After Neagle provided the Braves a perfect first inning on April 4, 1997, Cubs starting pitcher Kevin Foster retired the first two batters he faced -- Kenny Lofton and Michael Tucker. This set the stage for Jones, a 24-year-old superstar in the making who delivered a single to left field and essentially created the first of countless entries that include his name in the Turner Field record book.
"I went up there hunting a specific pitch," Jones said. "I knew what I wanted to do with it and I was lucky enough that it fell in. When I got to first, I said, 'Give me that baseball, that is the first hit in this stadium.' That ball is still on my mantel."
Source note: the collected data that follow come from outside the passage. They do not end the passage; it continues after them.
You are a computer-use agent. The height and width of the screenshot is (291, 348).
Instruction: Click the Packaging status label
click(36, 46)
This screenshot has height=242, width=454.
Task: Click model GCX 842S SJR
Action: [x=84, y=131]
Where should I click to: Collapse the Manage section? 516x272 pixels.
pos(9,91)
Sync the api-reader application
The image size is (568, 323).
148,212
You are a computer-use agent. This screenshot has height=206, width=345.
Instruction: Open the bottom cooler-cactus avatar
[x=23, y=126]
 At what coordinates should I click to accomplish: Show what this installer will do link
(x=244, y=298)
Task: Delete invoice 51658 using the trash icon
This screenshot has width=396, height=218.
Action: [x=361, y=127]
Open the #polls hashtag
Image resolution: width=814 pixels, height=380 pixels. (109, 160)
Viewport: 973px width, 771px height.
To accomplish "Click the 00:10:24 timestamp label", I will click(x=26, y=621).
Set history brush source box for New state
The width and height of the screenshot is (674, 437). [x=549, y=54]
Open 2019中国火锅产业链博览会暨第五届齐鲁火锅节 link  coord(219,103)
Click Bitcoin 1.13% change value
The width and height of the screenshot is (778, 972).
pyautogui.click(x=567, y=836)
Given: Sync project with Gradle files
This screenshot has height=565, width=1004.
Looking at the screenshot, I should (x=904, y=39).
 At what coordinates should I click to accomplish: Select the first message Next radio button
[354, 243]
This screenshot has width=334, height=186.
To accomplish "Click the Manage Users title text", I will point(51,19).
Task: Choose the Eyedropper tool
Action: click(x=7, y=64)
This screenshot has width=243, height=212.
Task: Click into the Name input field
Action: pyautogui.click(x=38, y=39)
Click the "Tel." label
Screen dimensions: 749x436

When Turner Field closes at the conclusion of this season, Jones will hold the stadium record for essentially every offensive category, including runs scored (725), hits (1,223), home runs (226) and RBIs (773). It has never been called "The House that Chipper Built," but whenever Braves fans reminisce about this stadium, there's a good chance the memory will include the former third baseman, who called The Ted his home park from 1997-2012.
The Braves brought Bobby Cox, Tom Glavine, Andruw Jones, Javy Lopez, Fred McGriff and some of the other members of the 1997 team back to Turner Field to participate in a pregame ceremony on Monday. Thus, Chipper Jones had a chance to reunite with former teammates and also look toward a future, which he hopes to enrich as he currently serves as a special assistant to general manager John Coppolella.
"It's going to be really cool to see a bunch of the guys I haven't seen in a long time and just be able to reminisce about what went on that year and what has happened since," Jones said. "It's an exciting time, as well, in that it's kind of the dawning of a new age of Braves baseball. And being able to correlate that with the move into the new stadium will be cool as well."
Since retiring at the conclusion of the 2012 season, Jones has reflected on the many great experiences he had at Turner Field. One memory that will forever stand out was created on Sept. 2, 2012, when he capped a five-run ninth-inning comeback against the Phillies with a three-run, walk-off home run against Jonathan Papelbon. This memorable shot accounted for the last home run of the beloved third baseman's career.
"I can't tell you how many times in the four years since I've retired that I've kind of gone back through the archives and relived that moment because it was a spine-tingling moment," Jones said.